El dueño de la fonda era un señor Juan Bonfiglio que
resultó muy venerado, agradecido y recomendado por los invasores porque, según
Gillespie, “…Ese posadero resultó
bondadoso amigo de nuestra nación, proporcionando asilo gratuito a muchos
prisioneros comerciantes caídos en manos del enemigo después de la reconquista,
que fueron olvidados y abandonados. Los vistió y alimentó, y no faltaron
ofrecimientos de dinero en sus infortunios…” Los ingleses fueron tan agradecidos que luego
de ser derrotados y ya en trance de tener que partir para el interior, hicieron
una cena de despedida en la fonda de Bonfiglio y le dejaron a este una
conceptuosa carta de recomendación para otros ingleses. No sabemos si esto fue
un capote de plomo para el fondero antes las autoridades españolas y si su
accionar fue motivado por un sentimiento pro británico o simple humanidad. Pero
lo destacable, es lo ocurrido en aquella primera cena de ingleses y españoles sentados
a la misma mesa de la fonda.
En principio, como ya se dijo, don Juan Bonfiglio tenía
cierta inclinación por los británicos, sentimiento que no compartía su mesera
que para colmo, según Gillespie, era la hija y que se mostraba muy disgustada
mientras hacía el servicio de las mesas. Advertido esto por Gillespie, intérprete
mediante, la invitó a expresar libremente el motivo de su disgusto.

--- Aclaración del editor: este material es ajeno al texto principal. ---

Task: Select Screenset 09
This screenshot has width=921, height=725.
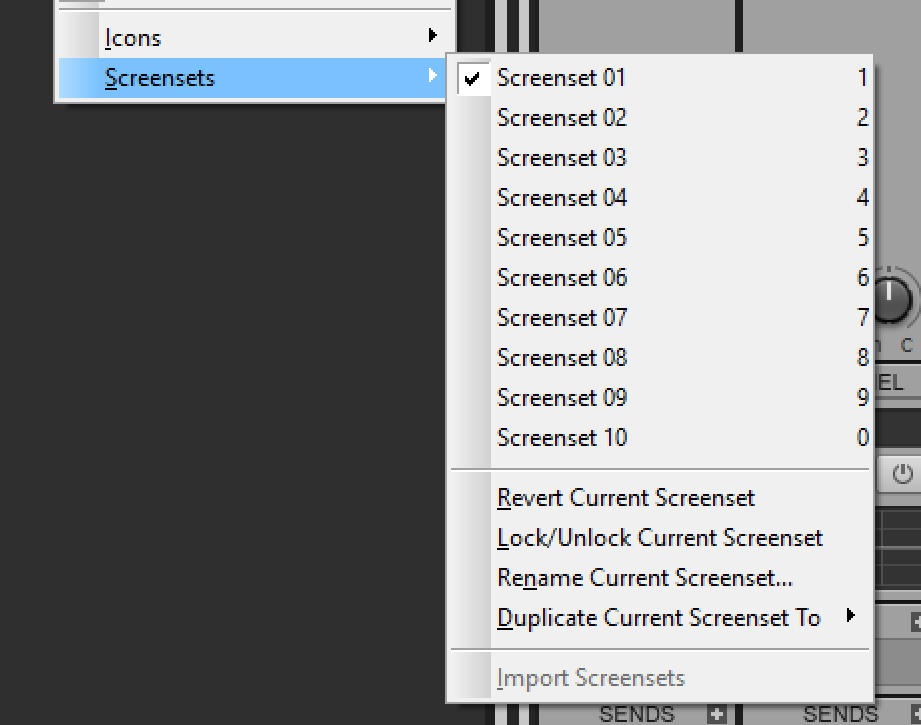Action: click(561, 397)
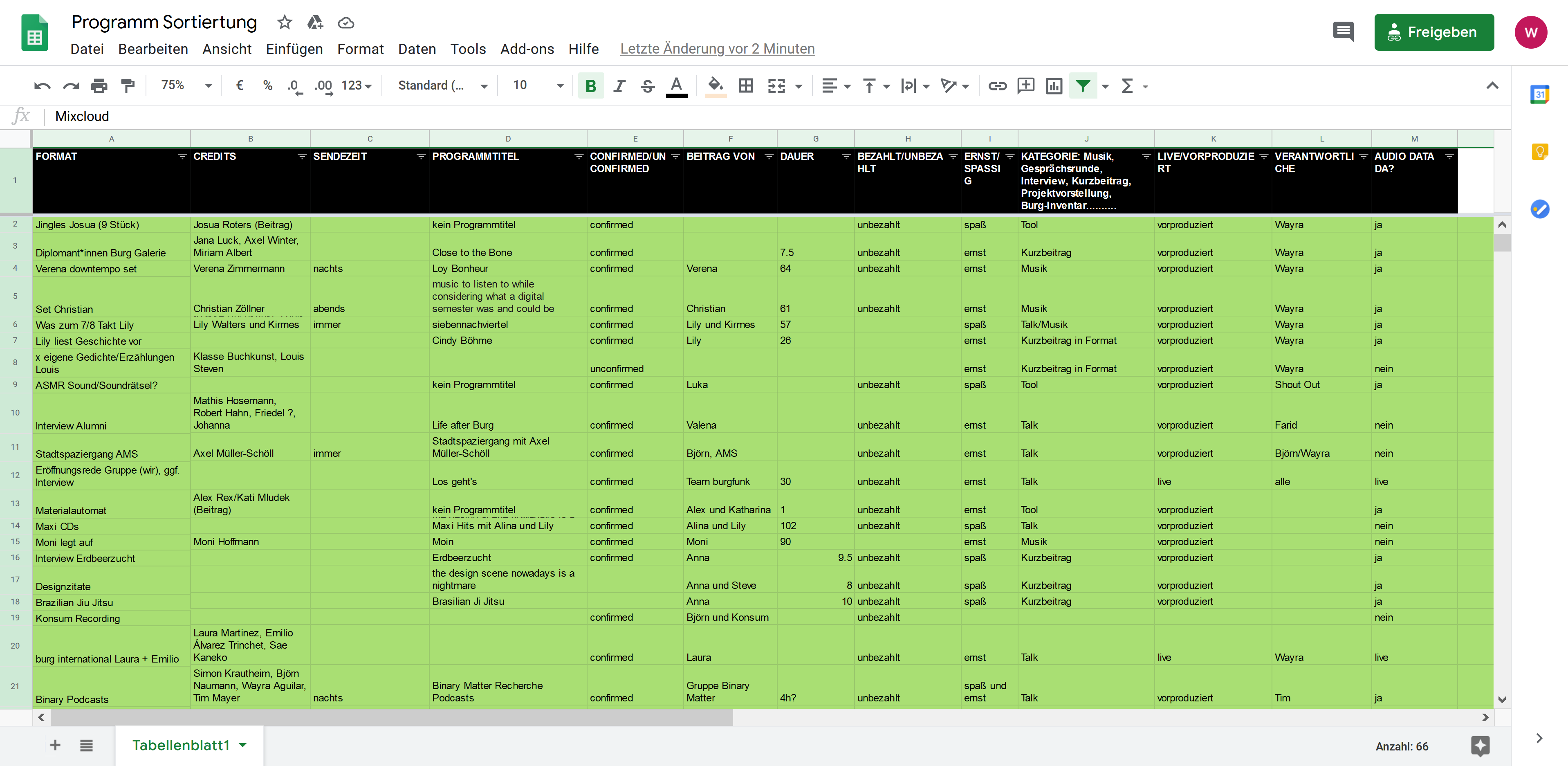
Task: Open the filter dropdown in the FORMAT column header
Action: coord(182,157)
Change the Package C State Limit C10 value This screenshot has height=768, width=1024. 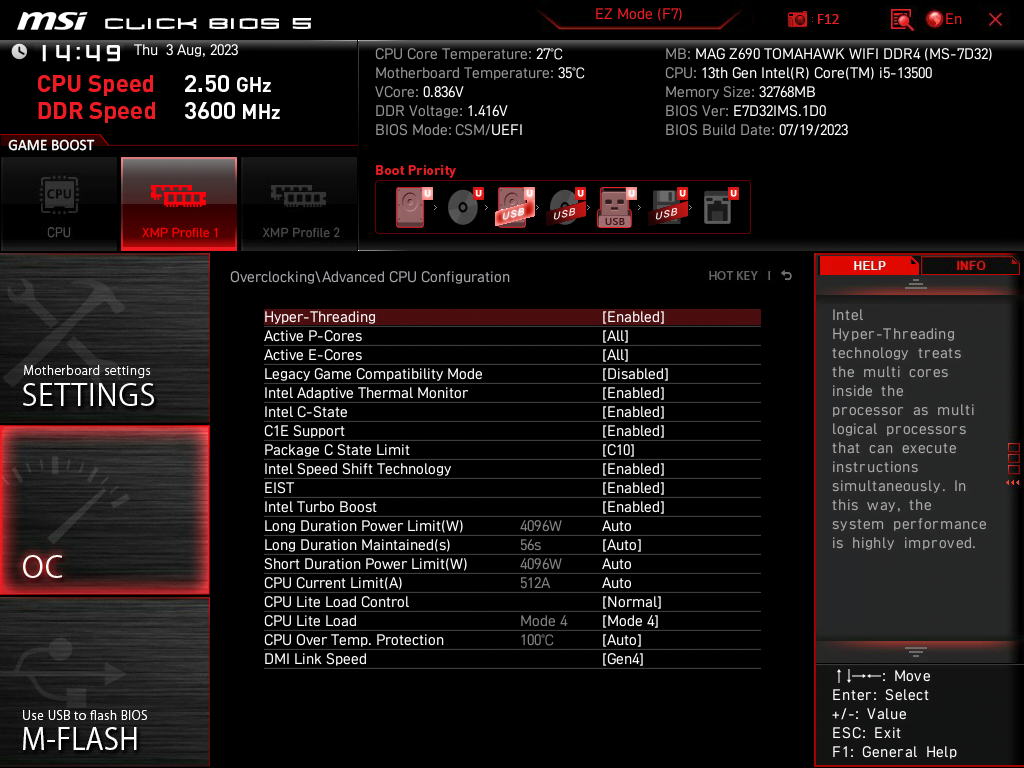click(x=618, y=450)
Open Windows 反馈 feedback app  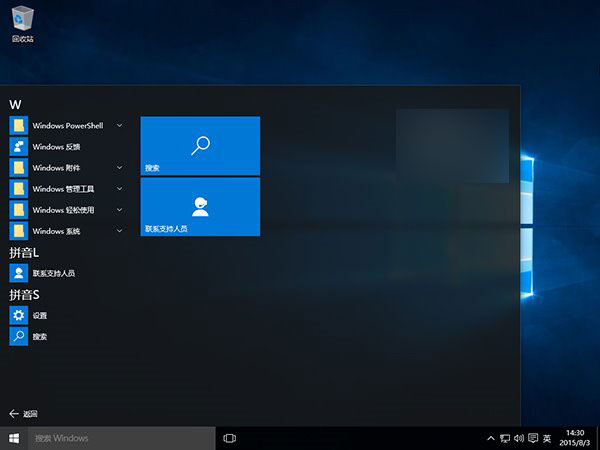56,146
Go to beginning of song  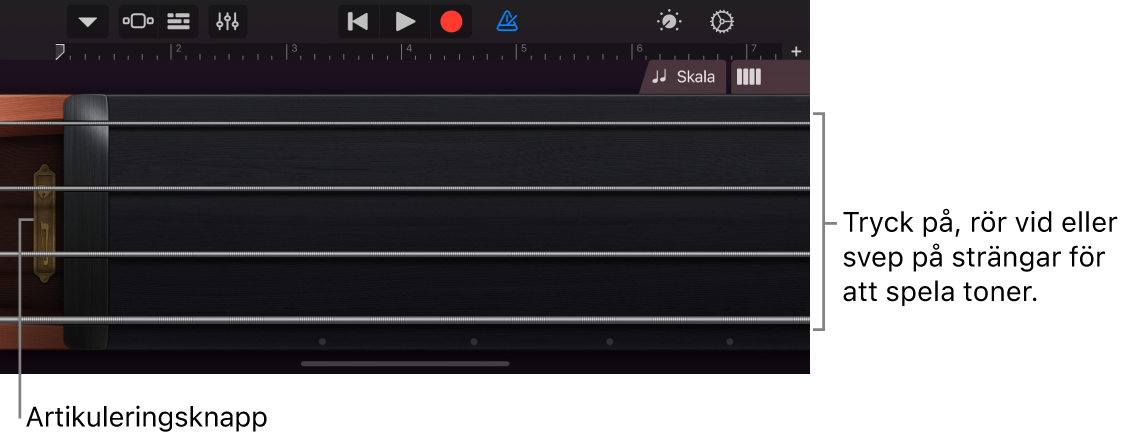coord(358,22)
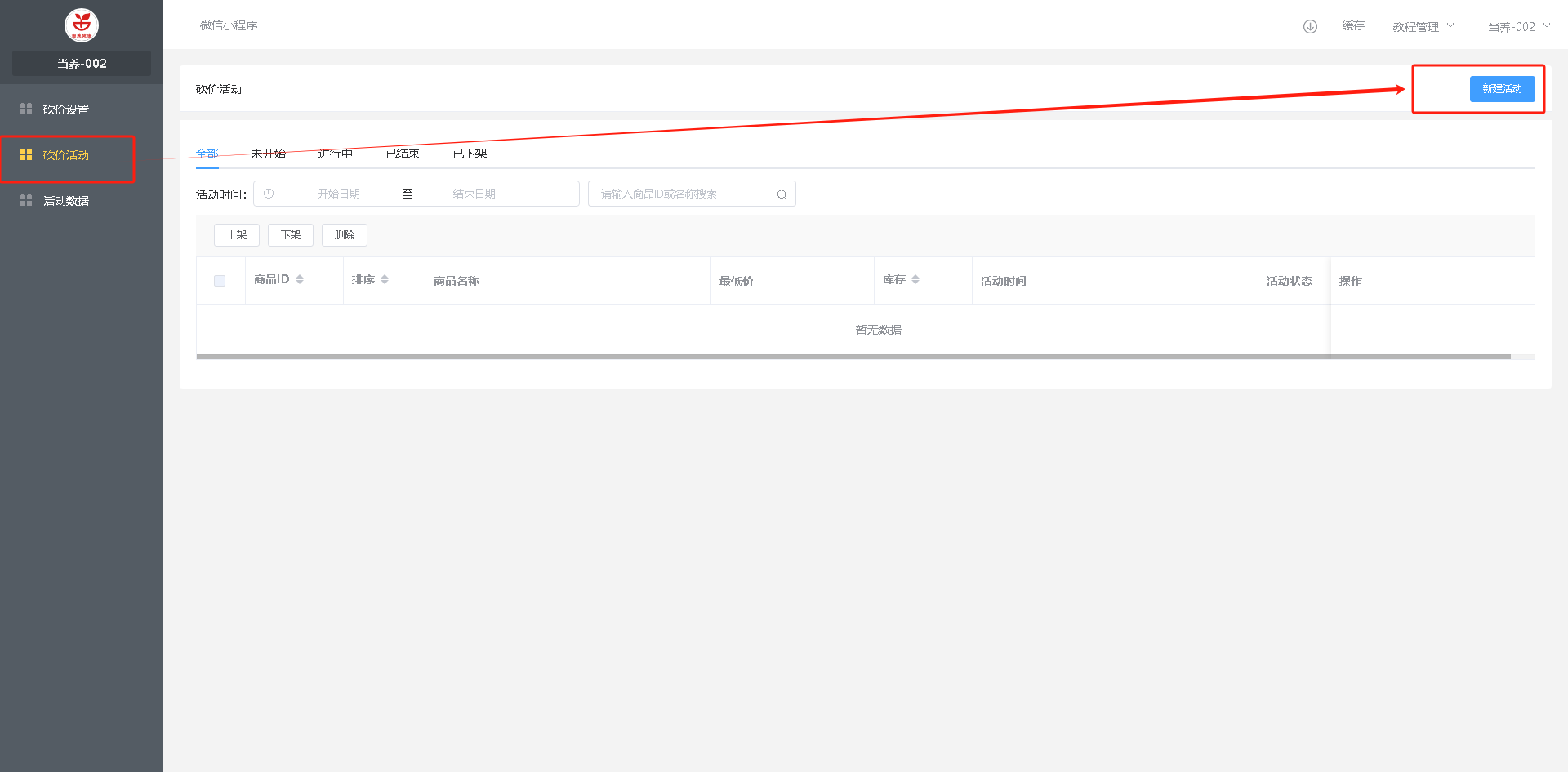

Agradeciendo la muchacha esta posibilidad, se dirigió especialmente a sus
compatriotas en un tono alto y firme para que la escucharan todos: “Desearía, caballeros, que nos hubiesen
informado más pronto de sus cobardes intenciones de rendir Buenos Aires, pues
apostaría mi vida que, de haberlo sabido, las mujeres nos habríamos levantado
unánimemente y rechazado los ingleses a pedradas.” De esta manera se enteraron los invasores que
no todas las muchachas de Buenos Aires se rendían ante sus cabellos rubios y
sus ojos azules; que debían desconfiar de las clases bajas y refugiarse en las
familias de bien que los recibieron gustosas alojándolos con gran comodidad y
sirviéndoles opíparos banquetes.
Veamos que cuenta Alexander al respecto: “Un día recibí una invitación para una comida
de un capitán de ingenieros… Todos los que se sentaron a una mesa muy larga
profusamente tendida, fueron tres, su esposa, el capitán y yo. No había
sirvientes presentes, excepto cuando entraban o sacaban los servicios que
consistieron en veinticuatro manjares: primero sopa y caldo, y sucesivamente
patos, pavos y todas las cosas que se producían en el país, con una gran fuente
de pescado al final… Los vinos de San Juan y Mendoza se hicieron circular
libremente y mientras gozábamos de nuestros cigarros, la dueña de casa con otras
dos damas, nos divirtieron con algunos lindos aires ingleses y españoles en la
guitarra, acompañados por esas voces femeninas. Comimos a las dos y la compañía
se deshizo para su siesta a las cuatro.” Si todo el
evento, incluidas las canciones, duró dos horas, los veinticuatro platos fueron
engullidos en poco más de una hora. Esta gente tenía estómagos de acero.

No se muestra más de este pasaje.